The Screen Is The New Hymnal: 3 Steps To Better Worship Slides

by Chris Bennett

in Church Communications,Worship Leading

While Kristen and Bobby take a brief time away from blogging,  several guest bloggers will appear here at MySongInTheNight.com. Today, welcome Chris Bennett. Chris is Director of Media for Sojourn Community Church. He is also a graphic designer and a banjo player for Sojourn Music.

The screen is the new hymnal. This is both amazing and horrifying.

Amazing because you can now introduce a new song with a few clicks instead of obtaining a new hymnal, but horrifying because now anyone can design their own digital hymnal. Trained professionals typeset hymnals. Most worship slides don’t enjoy such luxury.

The design of worship slides may not seem like a big deal. But, second only to their Bible, they are the most important thing people read on a Sunday.

Consider this quote, but replace “book” with “slide”, and you have the goal of worship slides:

“The real work of a book designer isn’t making things look nice, different, or pretty. It is finding out how to put one letter next to another so that an author’s words seem to lift off the page. Book design doesn’t delight in its own cleverness; it is done in the service of words.” – Richard Hendel, On Book Design.

Worship slides should not look cool; their job is to make the words of the songs lift off the slide. People don’t hum and sing swirling neon slide backgrounds throughout their week, but they do hum and sing the songs they heard on Sunday. Our job is to make the words they sing as easy to read and remember as possible.
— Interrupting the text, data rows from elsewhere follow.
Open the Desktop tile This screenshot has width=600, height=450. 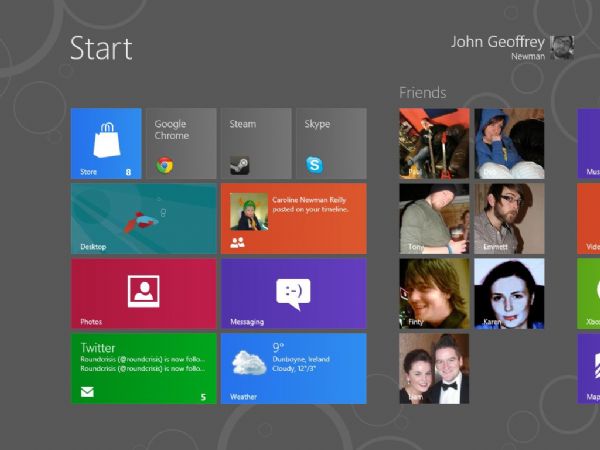(x=143, y=218)
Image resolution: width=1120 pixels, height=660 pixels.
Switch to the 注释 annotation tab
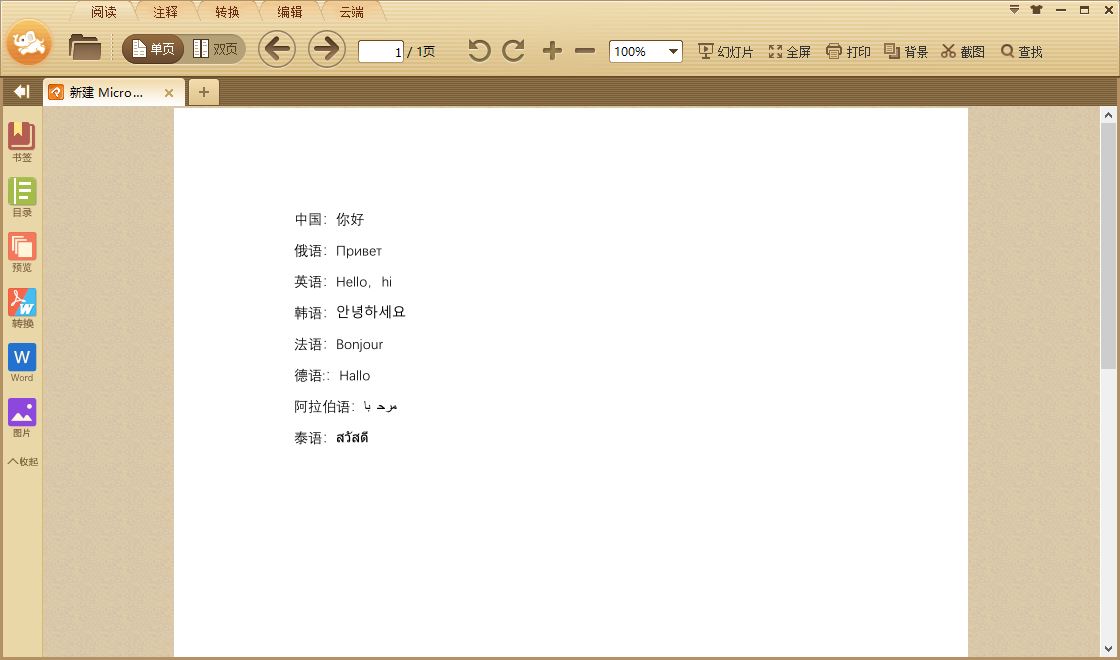(x=165, y=12)
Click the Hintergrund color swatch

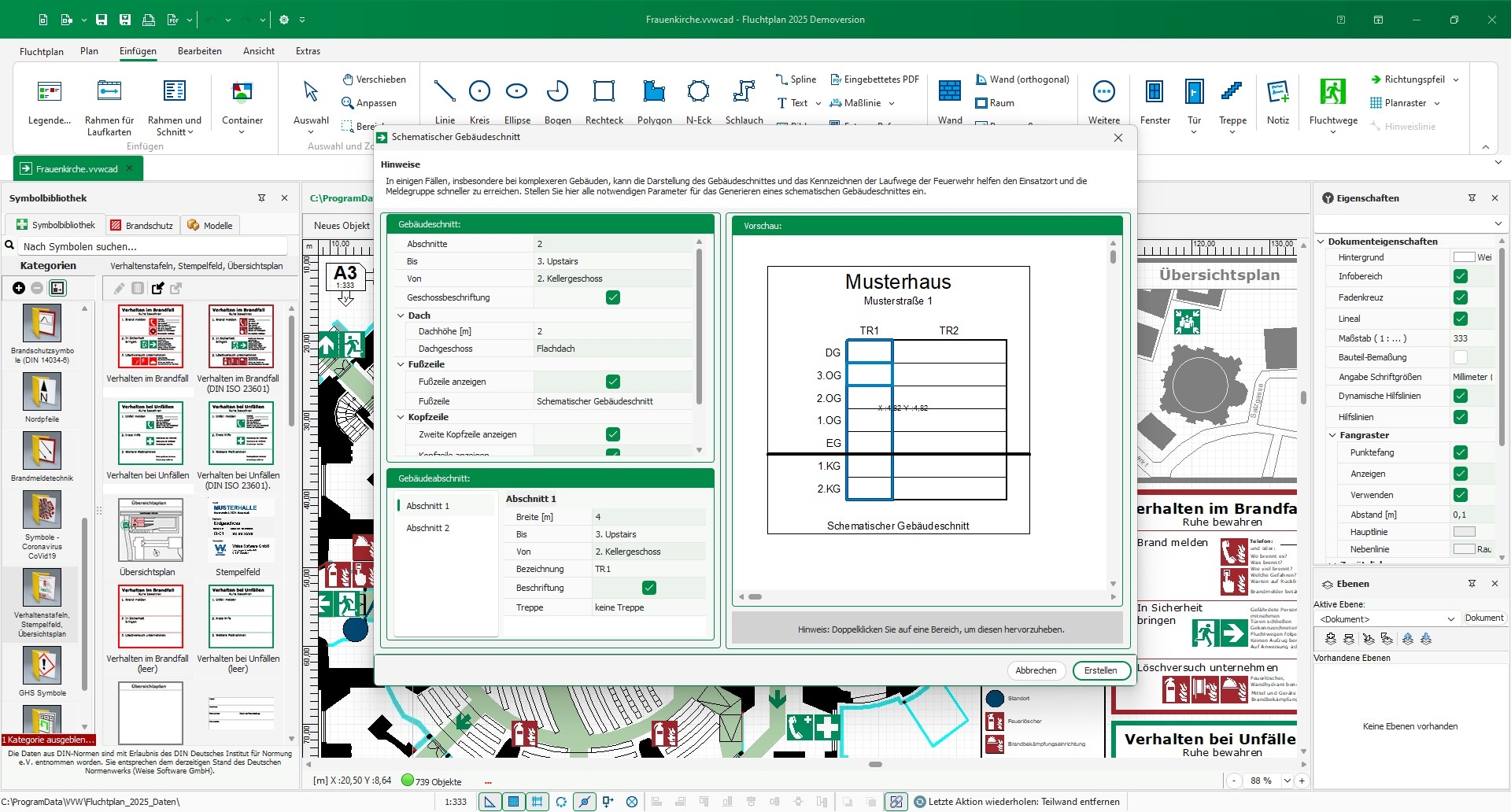coord(1464,257)
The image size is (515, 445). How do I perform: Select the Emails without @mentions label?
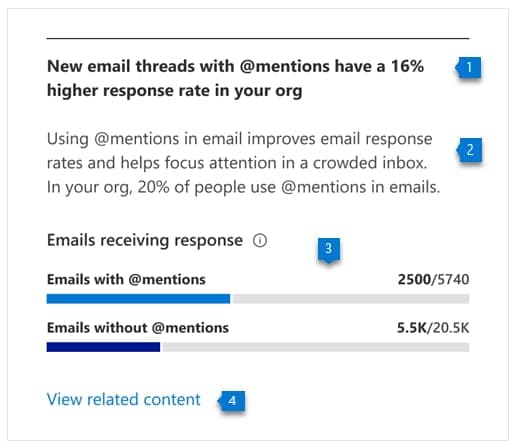coord(138,328)
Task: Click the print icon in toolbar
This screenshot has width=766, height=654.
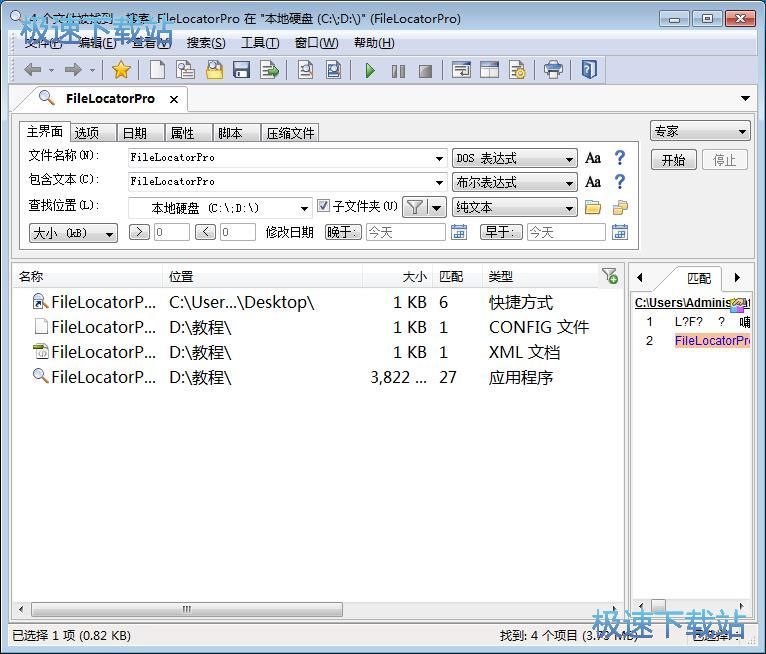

With that in mind, here are three simple steps toward that end:

Make Slides As Boring As Possible

Yes. Boring. Ditch the swirling colors, the butterflies, the hip grungy backgrounds, and the serene cabin in the woods. Default to a black background with light type, or a white background with dark type, and be proud of it. Hymnals, bibles, and books written for adults look plain on the inside for a reason. The Hip Teen Super Study Bible is the one that looks “cool” on the inside. Design for the masses, not the teenagers.

Pump Up The Font Size

Your text is probably too small. Your main text should be no smaller than 30pt. Your grandmother doesn’t complain if the font is big. She will if it’s too small.

Use A Decent Typeface

If anyone thinks the font you chose looks awesome, you chose the wrong font. If anyone besides graphic designers even notices your font choice, you chose the wrong font. Again, the goal is to lift the words off the slide and be boring. Use a sans-serif typeface such as Helvetica or Frutiger. Or, a serif typeface such as Garamond, Minion Pro, or Jenson.

{ 1 comment }

Darren October 30, 2012 at 10:01 am

Sojourn Community Church Midtown uses Hoefler text, which comes standard on a mac, but doesn’t come standard on a Windows PC.